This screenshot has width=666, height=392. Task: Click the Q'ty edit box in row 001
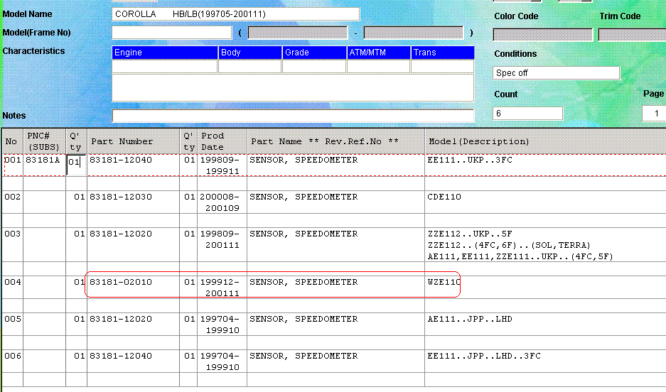pyautogui.click(x=76, y=163)
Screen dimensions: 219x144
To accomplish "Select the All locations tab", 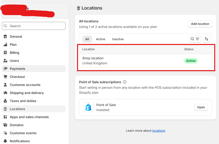I will click(87, 39).
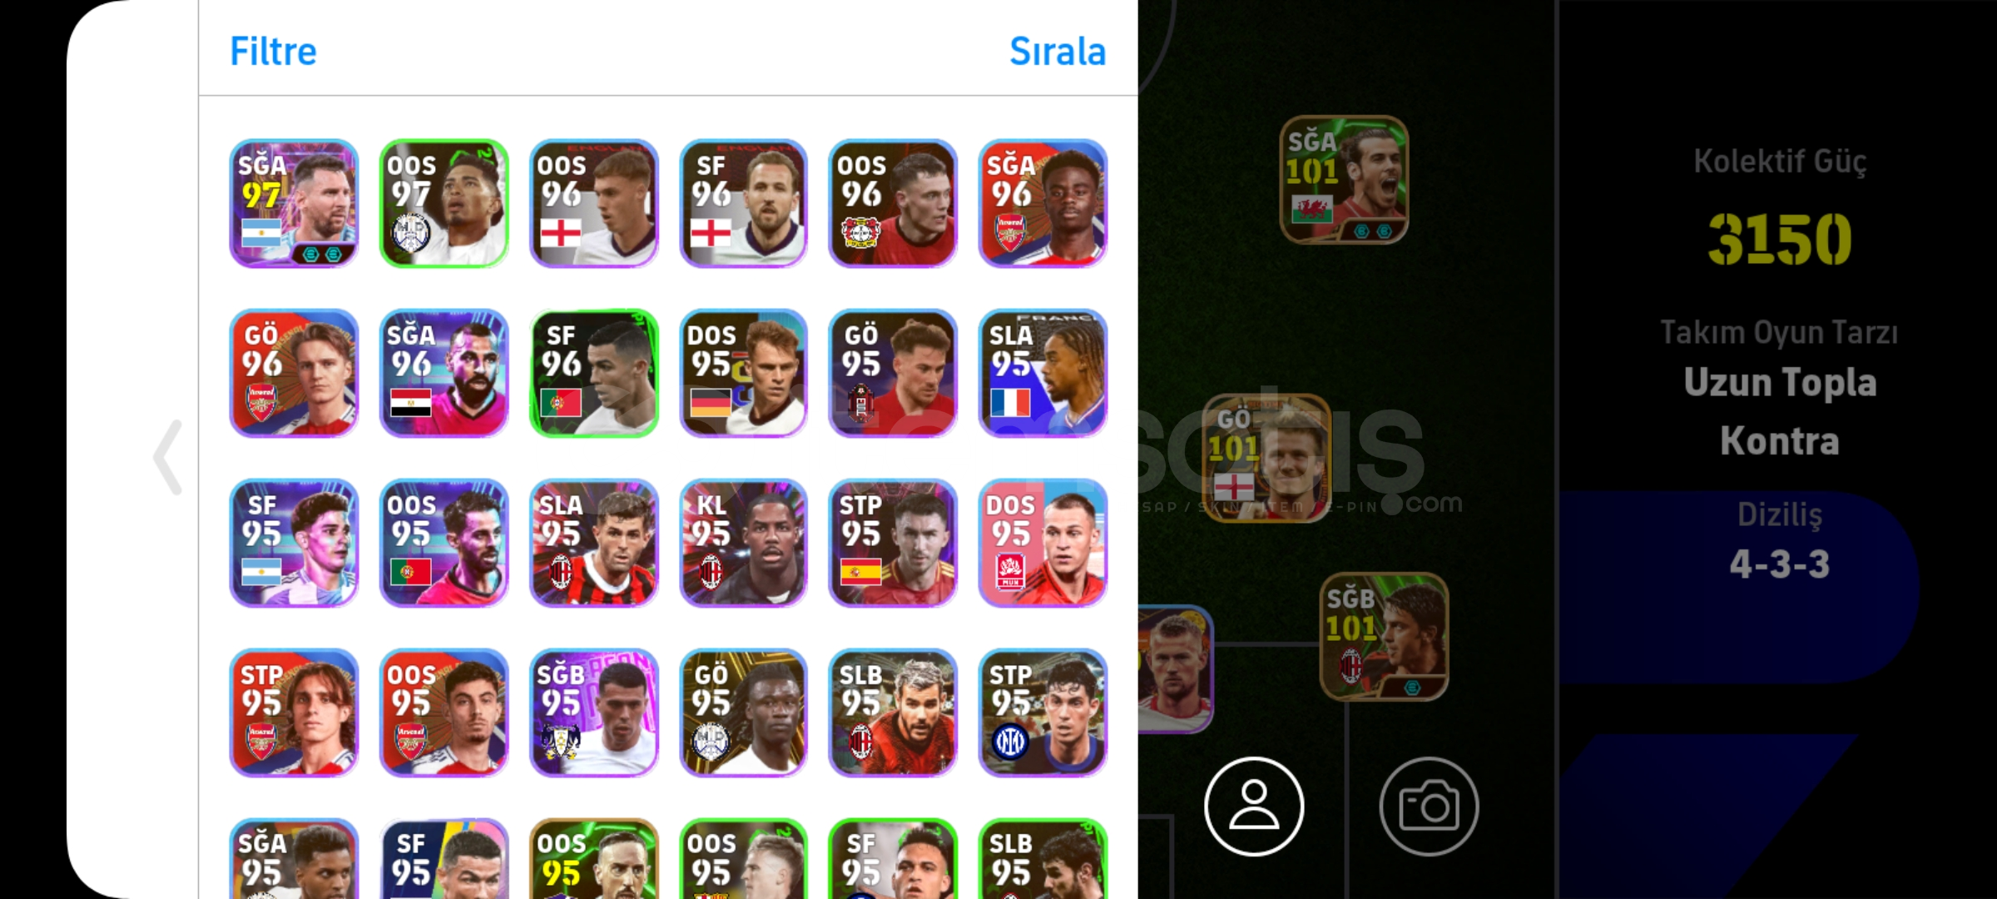Open the Filtre options
The image size is (1997, 899).
[x=273, y=52]
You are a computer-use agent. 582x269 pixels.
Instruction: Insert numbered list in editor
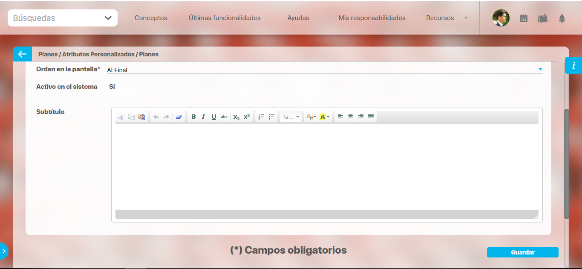[x=261, y=117]
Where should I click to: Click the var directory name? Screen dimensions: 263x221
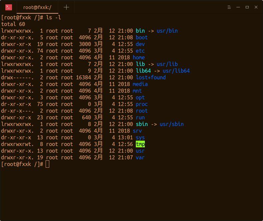click(x=140, y=158)

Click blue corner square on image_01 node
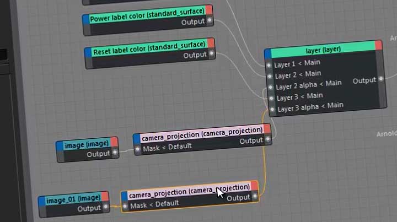coord(41,200)
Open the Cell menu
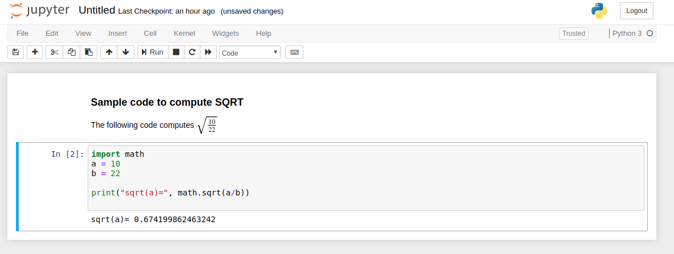This screenshot has height=254, width=674. (x=150, y=34)
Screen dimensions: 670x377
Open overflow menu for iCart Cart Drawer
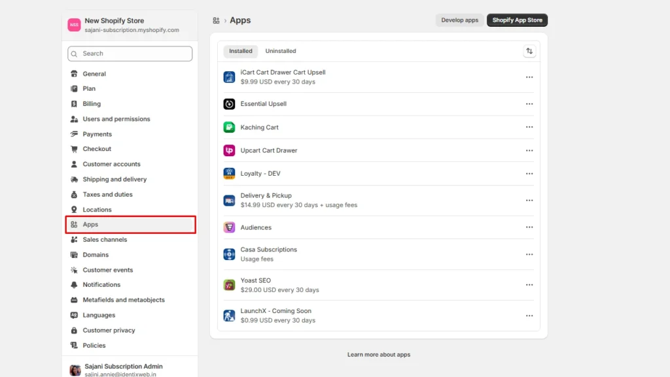(529, 76)
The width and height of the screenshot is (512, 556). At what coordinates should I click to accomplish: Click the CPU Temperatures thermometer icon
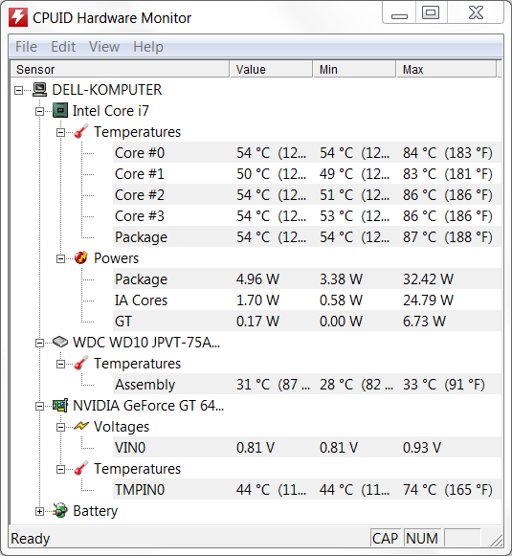pos(80,131)
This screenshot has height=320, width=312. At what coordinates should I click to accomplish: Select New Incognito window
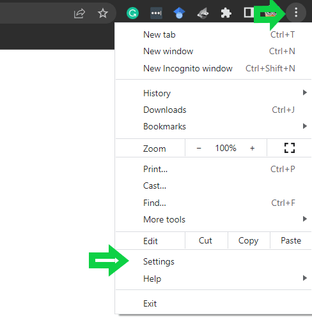(x=214, y=68)
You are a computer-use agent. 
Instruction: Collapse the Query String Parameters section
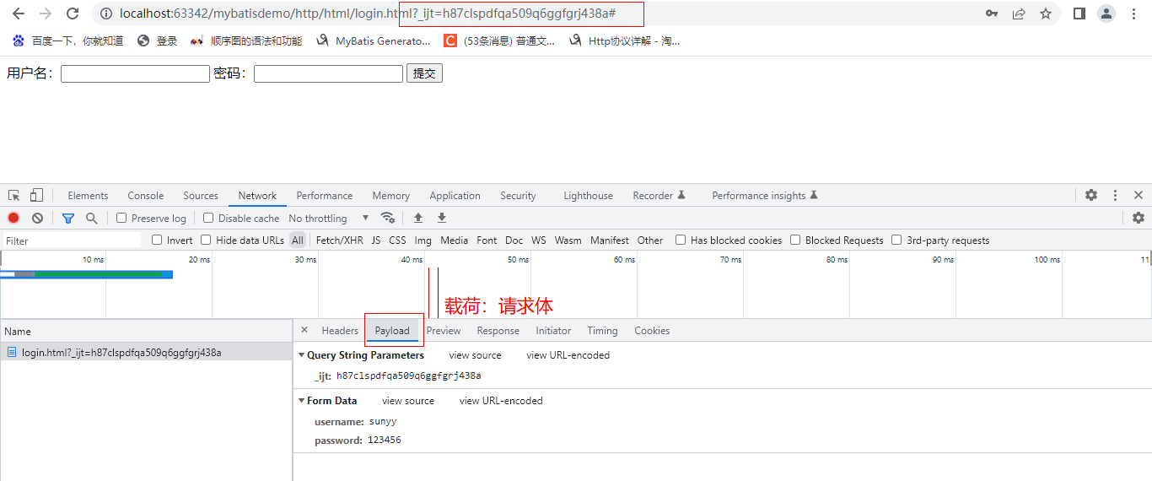302,355
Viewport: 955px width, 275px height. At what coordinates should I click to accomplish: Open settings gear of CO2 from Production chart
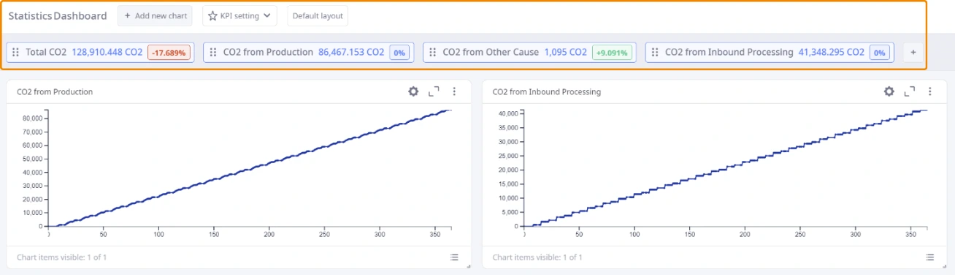[413, 91]
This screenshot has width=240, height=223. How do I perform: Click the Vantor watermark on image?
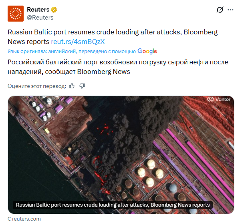(219, 100)
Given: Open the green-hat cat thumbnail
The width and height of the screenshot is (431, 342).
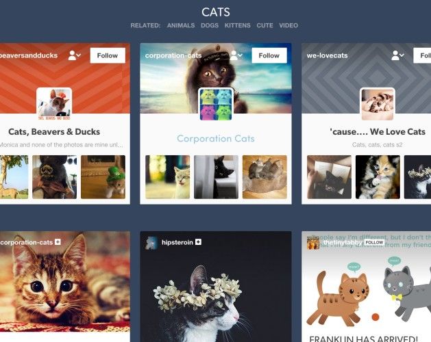Looking at the screenshot, I should [x=103, y=177].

········

Each line from the one that holds "Viewport: 955px width, 275px" through the final line of the data must be retyped exactly; the pictures must not appear.

> Solution for this task:
Viewport: 955px width, 275px height. At what coordinates should I click to accomplish: Open settings gear of CO2 from Production chart
[413, 91]
This screenshot has width=240, height=223. How do I perform: Click the Vantor watermark on image?
(219, 100)
Given: Open the green-hat cat thumbnail
The width and height of the screenshot is (431, 342).
Looking at the screenshot, I should [x=103, y=177].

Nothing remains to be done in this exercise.